Vision Processing with the Canny Edge Detection Reference Design

ID 683433
Date 2/14/2015
Public
Document Table of Contents

1.5.1. FPGA and ARM Processor Clock Domains

Both clock domains in the Canny edge reference design use the Qsys Modular Scatter-Gather Direct Memory Access controller (mSGDMA) soft IP core. For the stream-to-memory conversion, the mSGDMA increments the memory address by one 32-bit word address and stores the input pixel in that address for each pixel received. The start address and length of transfer are set by the FPGA by writing to the appropriate control registers of the mSGDMA. The transfer length is the total number of pixels in a video. The reverse mSGDMA memory-to-stream conversion is similar. The FPGA provides the start memory address and number of memory entries to convert into a pixel stream.
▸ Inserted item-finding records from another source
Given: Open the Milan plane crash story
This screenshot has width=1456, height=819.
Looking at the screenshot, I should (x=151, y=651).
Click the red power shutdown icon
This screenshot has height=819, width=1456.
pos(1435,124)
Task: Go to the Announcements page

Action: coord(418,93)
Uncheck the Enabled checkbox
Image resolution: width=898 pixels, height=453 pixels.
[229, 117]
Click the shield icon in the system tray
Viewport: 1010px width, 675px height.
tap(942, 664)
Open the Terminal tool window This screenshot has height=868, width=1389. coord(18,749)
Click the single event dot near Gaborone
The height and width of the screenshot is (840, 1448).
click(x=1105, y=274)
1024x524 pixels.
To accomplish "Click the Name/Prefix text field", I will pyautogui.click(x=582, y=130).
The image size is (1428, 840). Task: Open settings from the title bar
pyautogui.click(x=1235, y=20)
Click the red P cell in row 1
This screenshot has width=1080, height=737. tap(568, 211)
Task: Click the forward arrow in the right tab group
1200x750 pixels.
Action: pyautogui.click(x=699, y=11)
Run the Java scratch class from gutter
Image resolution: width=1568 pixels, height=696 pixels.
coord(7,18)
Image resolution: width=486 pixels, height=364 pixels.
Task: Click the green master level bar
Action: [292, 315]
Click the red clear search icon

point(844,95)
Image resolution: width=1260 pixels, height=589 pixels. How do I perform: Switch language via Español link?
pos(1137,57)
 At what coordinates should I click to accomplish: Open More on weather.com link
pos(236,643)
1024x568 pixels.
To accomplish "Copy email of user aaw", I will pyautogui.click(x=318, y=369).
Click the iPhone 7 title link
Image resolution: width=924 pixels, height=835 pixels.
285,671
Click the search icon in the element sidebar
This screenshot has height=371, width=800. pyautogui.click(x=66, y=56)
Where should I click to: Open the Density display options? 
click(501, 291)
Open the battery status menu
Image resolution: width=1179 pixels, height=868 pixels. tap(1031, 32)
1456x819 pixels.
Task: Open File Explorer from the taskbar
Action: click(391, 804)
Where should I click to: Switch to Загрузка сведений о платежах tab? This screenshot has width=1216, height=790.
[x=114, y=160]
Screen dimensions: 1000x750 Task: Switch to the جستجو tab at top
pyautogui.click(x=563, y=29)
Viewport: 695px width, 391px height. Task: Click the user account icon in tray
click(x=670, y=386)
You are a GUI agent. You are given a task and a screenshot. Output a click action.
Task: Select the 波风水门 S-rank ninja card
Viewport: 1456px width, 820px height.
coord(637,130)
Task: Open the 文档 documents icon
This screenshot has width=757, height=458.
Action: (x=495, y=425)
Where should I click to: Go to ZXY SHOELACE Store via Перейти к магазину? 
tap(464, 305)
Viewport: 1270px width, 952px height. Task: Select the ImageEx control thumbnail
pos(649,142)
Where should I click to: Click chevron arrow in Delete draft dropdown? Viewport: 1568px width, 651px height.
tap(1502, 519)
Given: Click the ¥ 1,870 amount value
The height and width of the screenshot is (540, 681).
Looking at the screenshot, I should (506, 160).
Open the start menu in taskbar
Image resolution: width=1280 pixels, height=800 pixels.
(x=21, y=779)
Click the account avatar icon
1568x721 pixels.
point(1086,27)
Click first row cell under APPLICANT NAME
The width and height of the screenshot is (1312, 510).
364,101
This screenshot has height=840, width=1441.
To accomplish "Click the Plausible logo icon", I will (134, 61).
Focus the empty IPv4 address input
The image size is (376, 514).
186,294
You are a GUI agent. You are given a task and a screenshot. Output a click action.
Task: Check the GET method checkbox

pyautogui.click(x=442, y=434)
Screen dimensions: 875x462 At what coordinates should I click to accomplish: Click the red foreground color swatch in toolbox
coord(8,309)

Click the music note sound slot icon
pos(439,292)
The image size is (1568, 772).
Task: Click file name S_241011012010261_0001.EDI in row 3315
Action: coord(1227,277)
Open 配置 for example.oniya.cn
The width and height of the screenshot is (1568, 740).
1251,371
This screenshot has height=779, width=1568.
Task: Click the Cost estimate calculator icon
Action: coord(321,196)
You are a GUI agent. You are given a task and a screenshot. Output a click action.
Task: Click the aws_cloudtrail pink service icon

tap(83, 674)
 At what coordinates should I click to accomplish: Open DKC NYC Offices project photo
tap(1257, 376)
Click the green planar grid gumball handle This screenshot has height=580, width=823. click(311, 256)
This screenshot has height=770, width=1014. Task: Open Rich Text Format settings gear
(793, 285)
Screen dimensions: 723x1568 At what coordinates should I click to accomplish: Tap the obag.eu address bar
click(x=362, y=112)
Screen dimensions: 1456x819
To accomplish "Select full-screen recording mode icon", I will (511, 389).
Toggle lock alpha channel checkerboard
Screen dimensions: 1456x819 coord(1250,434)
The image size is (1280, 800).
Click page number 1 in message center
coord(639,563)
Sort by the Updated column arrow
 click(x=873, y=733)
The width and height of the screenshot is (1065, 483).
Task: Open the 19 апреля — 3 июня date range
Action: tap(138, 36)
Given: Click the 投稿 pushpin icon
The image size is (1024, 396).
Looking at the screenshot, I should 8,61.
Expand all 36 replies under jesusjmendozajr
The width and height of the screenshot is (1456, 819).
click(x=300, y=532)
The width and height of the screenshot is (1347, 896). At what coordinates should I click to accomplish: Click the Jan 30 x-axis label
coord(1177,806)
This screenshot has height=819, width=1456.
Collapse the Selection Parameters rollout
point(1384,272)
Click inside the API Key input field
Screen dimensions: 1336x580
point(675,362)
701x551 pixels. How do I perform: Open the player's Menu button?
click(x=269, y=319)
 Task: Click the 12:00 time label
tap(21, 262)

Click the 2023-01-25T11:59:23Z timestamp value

The Qsys components are in the fixed FPGA 50 MHz clock domain. The design uses digital video interface (DVI) and its clock frequency varies according to video resolution. Because the pixel streams are in the clk_dvi domain, the design uses a dual clocked FIFO buffer for proper data clock domain bridging. Using a FIFO buffer buffers the pixel data.

The FPGA pixel stream is not continuous as it pauses when the data enable signal is active low. For DVI, pixel data are only latched when the DE control signal is active high. Furthermore, the mSGDMA operates using burst transactions as the HPS SDRAM multiport front end (MPFE) controller may be busy servicing other requests. For example when the ARM processor reads or writes from memory. Hence, a buffer ensures that no pixel data is lost. The design allows no backpressure to occur. For the stream-to-memory FIFO clock domain bridging buffer, the fill rate is determined by the input pixel stream out of the FPGA Canny double threshold block. The output rate is determined by the mSGDMA stream to memory transaction rate.